Par courrier du 16 juin 2000, elle formulait un certain nombre d'inter-rogations.
Par la suite, des correspondances ont été échangées entre le nouveau président de l'UBAPS et Madame X... sur son statut exact, l'UBAPS rappelant qu'il y avait une instance de concertation et finalement le 12 juillet 2001, il lui était adressé une nouvelle fiche de fonction de chef de service et elle avait la responsabilité d'une équipe éducative de base et elle faisait partie de l'équipe de direction de l'UBAPS sous la responsabilité du directeur.
Par courrier du 31 juillet 2001, Madame X... rappelait à son employeur que compte tenu des atteintes portées à son statut, elle estimait que l'UBAPS devait se situer sur le terrain de la modification du contrat de travail pour motif économique.
Le 4 octobre 2001, il lui était rappelé qu'il n'y avait aucune modification de ses fonctions puisqu'elle demeurait chef de service.
Il est constant qu'après l'avenant no265 de la Convention Collective, entré en vigueur au 1er septembre 2000, Madame X... ne pouvait revendiquer qu'une classification de chef de service, la structure étant inférieure à 10 salariés.
A partir du 1er janvier 2001, date du transfert de son contrat de travail Madame X... qui bénéficiait d'après son contrat de travail d'origine et de sa fiche de fonction d'une délégation de pouvoir et qui par ailleurs était titulaire d'un diplôme supérieur du troisième cycle, se retrouvait dans une structure dont le nombre de salariés était supérieur à 10 ; elle en déduit qu'elle devait conserver un statut de directeur du premier groupe.
La lecture des documents produits et notamment des certificats de travail de Madame X... démontrent que son contrat de travail a été transféré à l'UBAPS le 1er janvier 2001.
Il n'est pas sérieusement contesté par l'UBAPS qu'elle n'a pas eu un poste de directrice puisque dans un premier temps elle devait être positionnée comme directrice adjointe puis dans un deuxième temps, en raison de contraintes budgétaires, ce poste n'ayant pu être créé elle a été classée comme chef de service.
Il ressort de la lecture des procès-verbaux de conseil d'administration et des courriers échangés que l'UBAPS a eu à réorganiser la direction de l'association créée puisqu'elle se trouvait avec trois directeurs potentiels.

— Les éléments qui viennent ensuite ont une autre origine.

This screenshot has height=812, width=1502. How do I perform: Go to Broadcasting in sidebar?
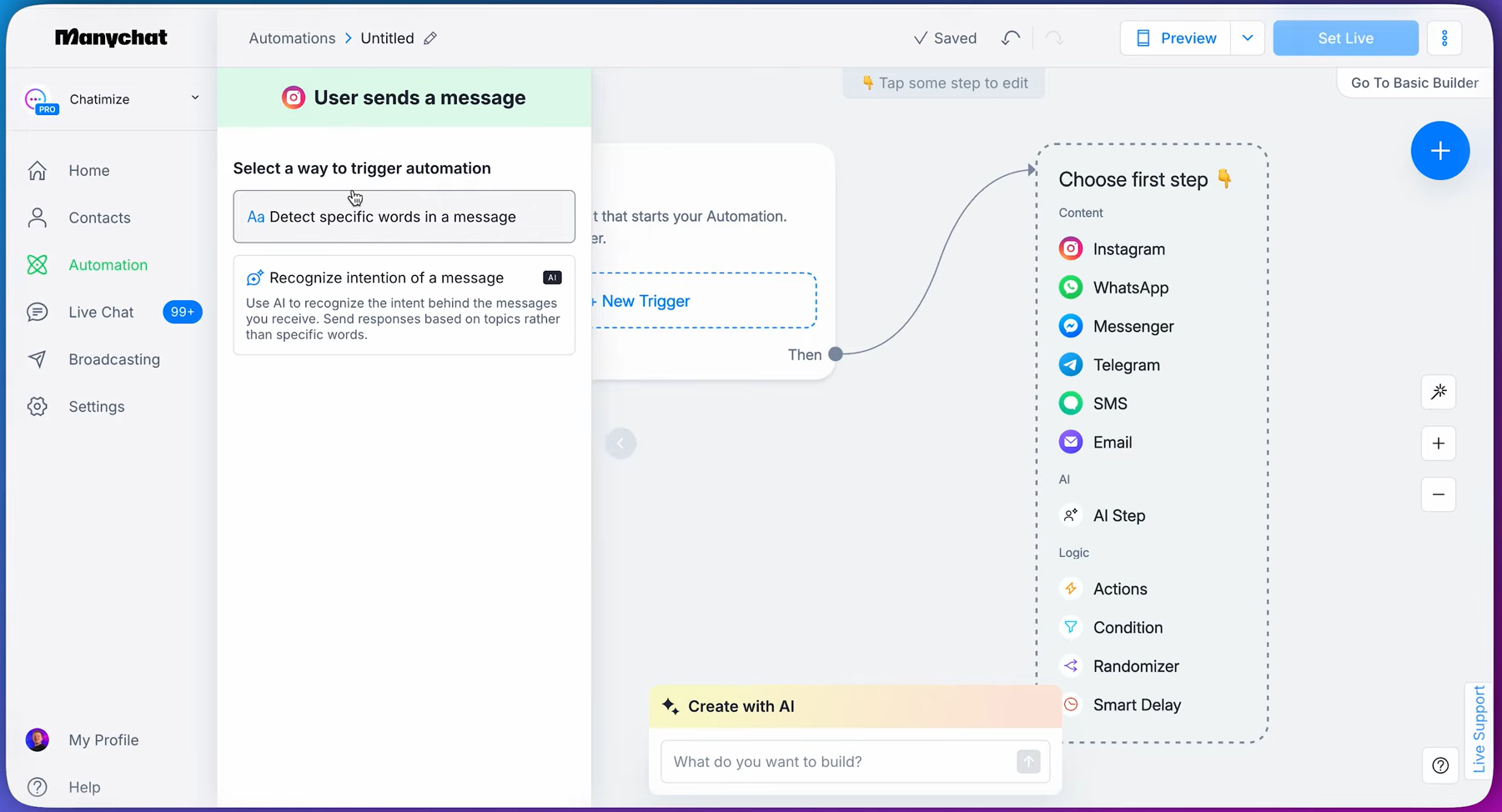114,359
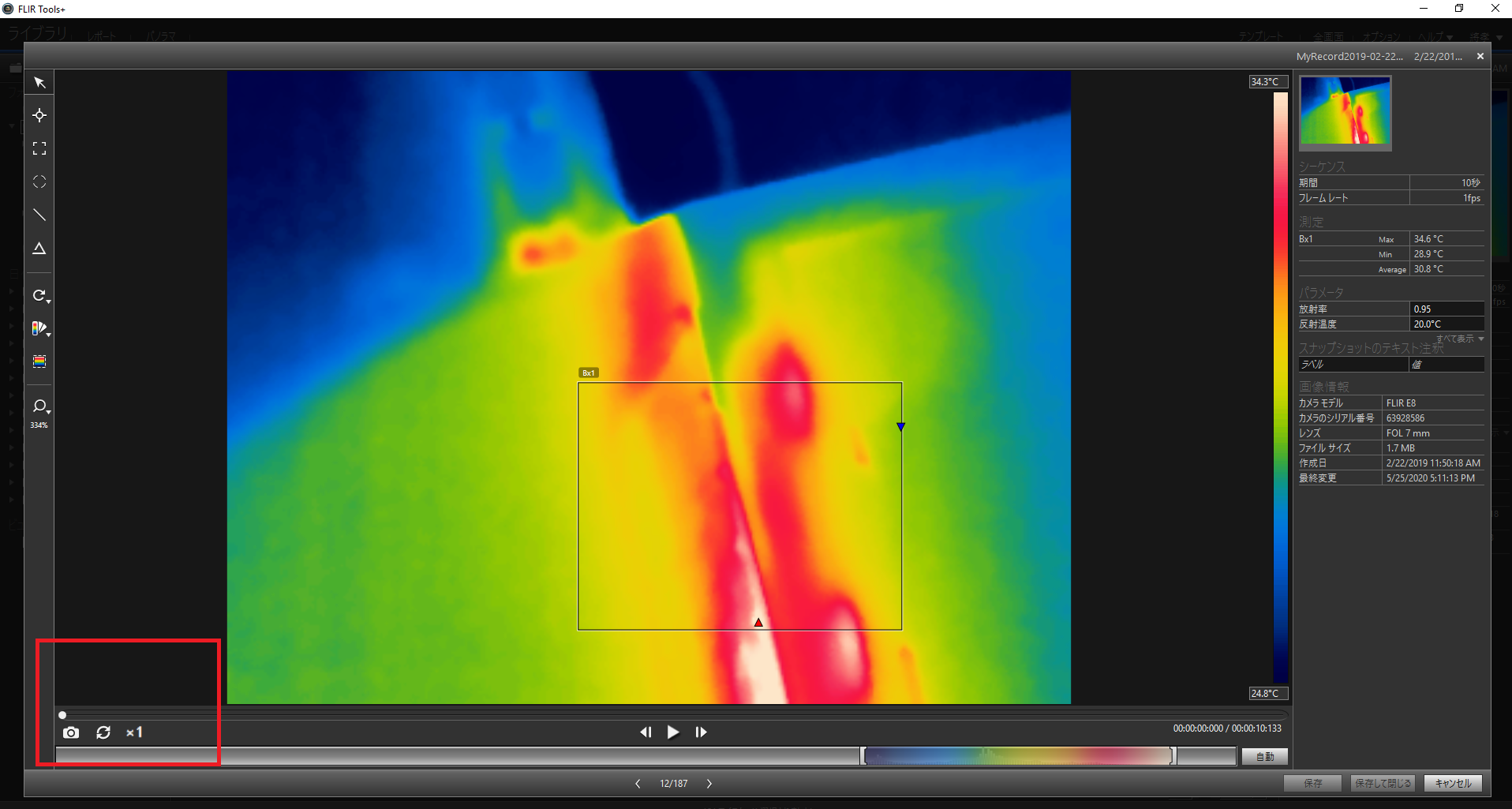Take a snapshot of the current frame
The image size is (1512, 809).
pyautogui.click(x=71, y=732)
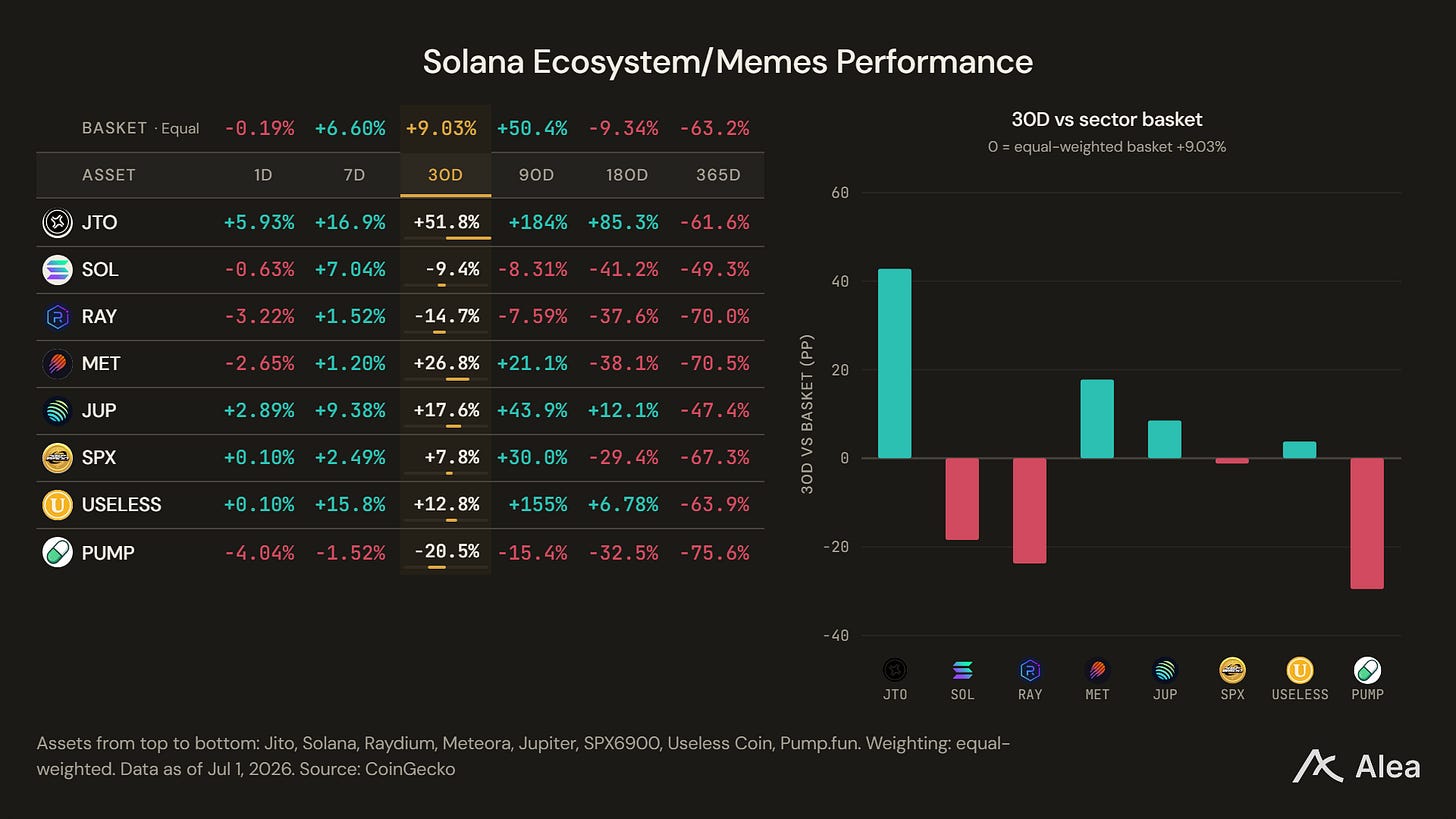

Il apparaît que Monsieur Y... a immédiatement été pressenti comme devant être le directeur de l'UBAPS et tant les écritures de l'intimée que les documents produits ne permettent pas décider sur quel critère cette désignation a été faite, si ce n'est qu'il était le dirigeant d'une des associations fusionnées.
Si Madame X... ne pouvait se targuer du titre et du statut de directrice, il n'en demeure pas moins qu'alors qu'elle était chef de service déléguée à la tête d'une petite structure, ne dépendant que du conseil d'administration, elle a été placée sous l'autorité d'un directeur qui auparavant était son égal, après qu'on lui ait promis un poste de directeur adjoint qui finalement n'a pu se mettre en place.
Si effectivement Madame X... conservait son titre de chef de service ainsi que sa rémunération, puisque sa prime de responsabilité était remplacée par une autre indemnité, il n'en demeure pas moins établi qu'il était porté atteinte au contenu de ses fonctions puisqu'elle était privée de tout ce rôle de gestion et de travail "en direct" avec le conseil d'administration. Dès lors, il était clair que la fusion de son association
avec d'autres pour créer l'UBAPS était de nature à entraîner une modification de son contrat de travail.
L'UBAPS soutenant que les compétences professionnelles de Madame X... n'étaient pas en cause, aurait dû en réalité, si elle estimait que le poste de directeur devait revenir à une autre personne, proposer à Madame X... une modification de son contrat de travail et en cas de refus de cette dernière procéder à un licenciement pour motif économique puisque manifestement, la nouvelle structure ne pouvait supporter plusieurs salariés chargés d'une délégation directe du conseil d'administration.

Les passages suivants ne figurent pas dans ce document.